═════ PROVIDED INFORMATION ═════

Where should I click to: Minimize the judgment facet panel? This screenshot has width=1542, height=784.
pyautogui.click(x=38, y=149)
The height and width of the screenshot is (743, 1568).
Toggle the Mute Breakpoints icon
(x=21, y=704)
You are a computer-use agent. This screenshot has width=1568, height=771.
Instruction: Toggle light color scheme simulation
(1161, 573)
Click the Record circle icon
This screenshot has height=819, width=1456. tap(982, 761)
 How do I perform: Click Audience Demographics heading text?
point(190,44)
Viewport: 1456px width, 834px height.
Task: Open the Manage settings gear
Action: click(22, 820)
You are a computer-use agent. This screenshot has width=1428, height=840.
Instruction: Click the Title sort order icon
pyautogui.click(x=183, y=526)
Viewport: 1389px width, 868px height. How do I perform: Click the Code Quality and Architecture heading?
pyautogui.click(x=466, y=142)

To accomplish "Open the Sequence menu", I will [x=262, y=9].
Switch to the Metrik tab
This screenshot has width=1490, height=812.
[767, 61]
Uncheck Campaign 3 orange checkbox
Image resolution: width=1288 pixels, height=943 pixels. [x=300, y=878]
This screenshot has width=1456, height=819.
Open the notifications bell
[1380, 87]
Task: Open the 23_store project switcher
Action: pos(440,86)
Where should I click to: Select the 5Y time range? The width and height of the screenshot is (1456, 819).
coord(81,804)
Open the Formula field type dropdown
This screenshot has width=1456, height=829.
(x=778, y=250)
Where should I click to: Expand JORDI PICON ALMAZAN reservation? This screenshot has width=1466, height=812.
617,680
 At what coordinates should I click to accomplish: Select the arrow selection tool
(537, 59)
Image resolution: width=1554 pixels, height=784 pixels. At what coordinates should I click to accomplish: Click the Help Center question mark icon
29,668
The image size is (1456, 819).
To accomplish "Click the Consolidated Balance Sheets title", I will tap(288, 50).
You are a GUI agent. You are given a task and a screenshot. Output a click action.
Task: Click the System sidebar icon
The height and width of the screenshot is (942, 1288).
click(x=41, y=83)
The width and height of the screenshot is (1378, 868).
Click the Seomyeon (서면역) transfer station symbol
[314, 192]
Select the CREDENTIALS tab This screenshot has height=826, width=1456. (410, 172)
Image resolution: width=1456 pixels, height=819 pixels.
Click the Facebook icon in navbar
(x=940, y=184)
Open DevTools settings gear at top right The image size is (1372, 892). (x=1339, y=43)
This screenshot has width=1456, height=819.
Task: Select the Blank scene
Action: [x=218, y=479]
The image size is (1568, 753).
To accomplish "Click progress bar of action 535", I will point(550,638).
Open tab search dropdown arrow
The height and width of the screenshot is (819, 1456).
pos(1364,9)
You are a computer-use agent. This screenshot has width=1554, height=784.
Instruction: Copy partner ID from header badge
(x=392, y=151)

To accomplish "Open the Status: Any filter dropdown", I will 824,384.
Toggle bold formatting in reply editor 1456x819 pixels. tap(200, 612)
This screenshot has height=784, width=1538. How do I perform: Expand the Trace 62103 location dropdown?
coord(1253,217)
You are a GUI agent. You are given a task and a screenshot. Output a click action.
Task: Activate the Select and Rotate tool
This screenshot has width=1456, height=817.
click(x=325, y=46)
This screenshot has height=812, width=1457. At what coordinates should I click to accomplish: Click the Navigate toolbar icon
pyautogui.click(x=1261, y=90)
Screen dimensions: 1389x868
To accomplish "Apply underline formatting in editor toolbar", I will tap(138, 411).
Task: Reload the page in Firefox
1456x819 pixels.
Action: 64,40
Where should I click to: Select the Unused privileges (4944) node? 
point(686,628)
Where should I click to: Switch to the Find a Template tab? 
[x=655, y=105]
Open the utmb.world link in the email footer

═════

TASK PROMPT: Line by line, the data should be returned exactly as written.

WRITTEN RESPONSE:
Where should I click to: Minimize the judgment facet panel? This screenshot has width=1542, height=784.
pyautogui.click(x=38, y=149)
The height and width of the screenshot is (743, 1568).
Toggle the Mute Breakpoints icon
(x=21, y=704)
You are a computer-use agent. This screenshot has width=1568, height=771.
Instruction: Toggle light color scheme simulation
(1161, 573)
Click the Record circle icon
This screenshot has height=819, width=1456. tap(982, 761)
 How do I perform: Click Audience Demographics heading text?
point(190,44)
Viewport: 1456px width, 834px height.
Task: Open the Manage settings gear
Action: click(22, 820)
You are a computer-use agent. This screenshot has width=1428, height=840.
Instruction: Click the Title sort order icon
pyautogui.click(x=183, y=526)
Viewport: 1389px width, 868px height. How do I perform: Click the Code Quality and Architecture heading?
pyautogui.click(x=466, y=142)

To accomplish "Open the Sequence menu", I will [x=262, y=9].
Switch to the Metrik tab
This screenshot has width=1490, height=812.
[767, 61]
Uncheck Campaign 3 orange checkbox
Image resolution: width=1288 pixels, height=943 pixels. [x=300, y=878]
This screenshot has width=1456, height=819.
Open the notifications bell
[1380, 87]
Task: Open the 23_store project switcher
Action: pos(440,86)
Where should I click to: Select the 5Y time range? The width and height of the screenshot is (1456, 819).
coord(81,804)
Open the Formula field type dropdown
This screenshot has width=1456, height=829.
(x=778, y=250)
Where should I click to: Expand JORDI PICON ALMAZAN reservation? This screenshot has width=1466, height=812.
617,680
 At what coordinates should I click to accomplish: Select the arrow selection tool
(537, 59)
Image resolution: width=1554 pixels, height=784 pixels. At what coordinates should I click to accomplish: Click the Help Center question mark icon
29,668
The image size is (1456, 819).
To accomplish "Click the Consolidated Balance Sheets title", I will tap(288, 50).
You are a GUI agent. You are given a task and a screenshot. Output a click action.
Task: Click the System sidebar icon
The height and width of the screenshot is (942, 1288).
click(x=41, y=83)
The width and height of the screenshot is (1378, 868).
Click the Seomyeon (서면역) transfer station symbol
[314, 192]
Select the CREDENTIALS tab This screenshot has height=826, width=1456. (410, 172)
Image resolution: width=1456 pixels, height=819 pixels.
Click the Facebook icon in navbar
(x=940, y=184)
Open DevTools settings gear at top right The image size is (1372, 892). (x=1339, y=43)
This screenshot has width=1456, height=819.
Task: Select the Blank scene
Action: [x=218, y=479]
The image size is (1568, 753).
To accomplish "Click progress bar of action 535", I will point(550,638).
Open tab search dropdown arrow
The height and width of the screenshot is (819, 1456).
pos(1364,9)
You are a computer-use agent. This screenshot has width=1554, height=784.
Instruction: Copy partner ID from header badge
(x=392, y=151)

To accomplish "Open the Status: Any filter dropdown", I will 824,384.
Toggle bold formatting in reply editor 1456x819 pixels. tap(200, 612)
This screenshot has height=784, width=1538. How do I perform: Expand the Trace 62103 location dropdown?
coord(1253,217)
You are a GUI agent. You are given a task and a screenshot. Output a click action.
Task: Activate the Select and Rotate tool
This screenshot has width=1456, height=817.
click(x=325, y=46)
This screenshot has height=812, width=1457. At what coordinates should I click to accomplish: Click the Navigate toolbar icon
pyautogui.click(x=1261, y=90)
Screen dimensions: 1389x868
To accomplish "Apply underline formatting in editor toolbar", I will tap(138, 411).
Task: Reload the page in Firefox
1456x819 pixels.
Action: 64,40
Where should I click to: Select the Unused privileges (4944) node? 
point(686,628)
Where should I click to: Switch to the Find a Template tab? 
[x=655, y=105]
Open the utmb.world link in the email footer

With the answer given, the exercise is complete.